Improve Your Posture: Tips for Healthy Computer Use at Work [Infographic]

Have a healthier work day by following these proper posture tips


Sitting down for long periods of time is bad for your health.

We’re willing to bet that by now, you’ve heard some version of the above statement. In fact, we’ve talked about it here on The Active Times plenty of times in the past, and that’s because it’s a serious issue that’s taking a negative toll on the health and wellbeing of a large portion of the American population.

The biggest part of the problem seems to be that for many people, like those who work sedentary desk jobs, the answer isn’t necessarily as simple as exercising more. Research continues to find that even those who spend adequate amounts of time exercising outside of the prolonged periods spent sitting are still at risk.

So then what’s the solution? Well, first you can take simple steps to make sure that you’re moving as much as possible every day. And during the times when you are at your desk, sitting or standing, you can implement the proper posture tips depicted in the infographic compiled by Ergotron below.

(click to enlarge)

Ergotron creates office accessories  that help to promote “healthier, more productive environments for digital life and workstyles around the globe.”
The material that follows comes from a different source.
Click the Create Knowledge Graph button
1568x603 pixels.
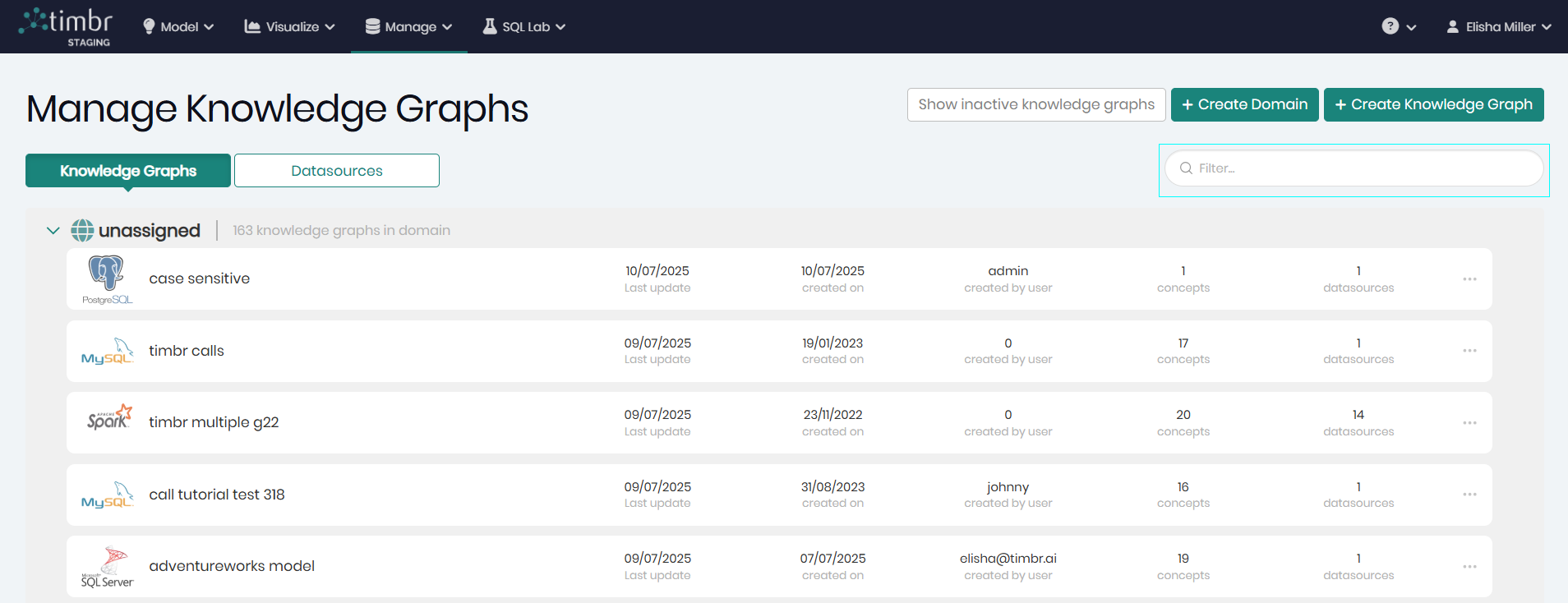pyautogui.click(x=1433, y=104)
In addition to the above infographic, their Senior Research Manager Carrie Schmitz  offers the following three “healthy computer use” tips that every office worker should follow.

  • Create a better posture. Arrange the computer display and keyboard to support the body’s neutral posture. This means placing your equipment at the correct level for a person’s height. The screen should be at eye level. The keyboard should be at elbow level and the seat height should be at knee level. In this neutral posture there is less structural strain on your body, resulting in lower energy expenditure and reduced fatigue.
  • Incorporate movement into the computer routine. Using a sit-stand workstation is an excellent way to move effortlessly from one posture to another (which is called postural rotation). By bringing more movement into your computing, you stave off the build-up of toxic waste in the muscles which occurs when one remains still without moving (static loading) for long periods of time. These built-up toxins from staying still without moving limit the amount of oxygen circulating to cells and contribute to the damaging effects of inflammation.
  • Take a “breather” regularly. Resting for one or two minutes after every 20 minutes at the computer is important. After two hours of computer work, take a longer break of at least 15 minutes to give the body the time it needs to rejuvenate. Working without a break will reduce productivity and over time the stress on mind and body can cause illness that cancel out any perceived gains from the longer energy output. Regular periods of rest can compensate for the negative effects of faulty posture and static loading; it’s vital to find a good work-life balance. Remember the three Bs: breath, break and blink.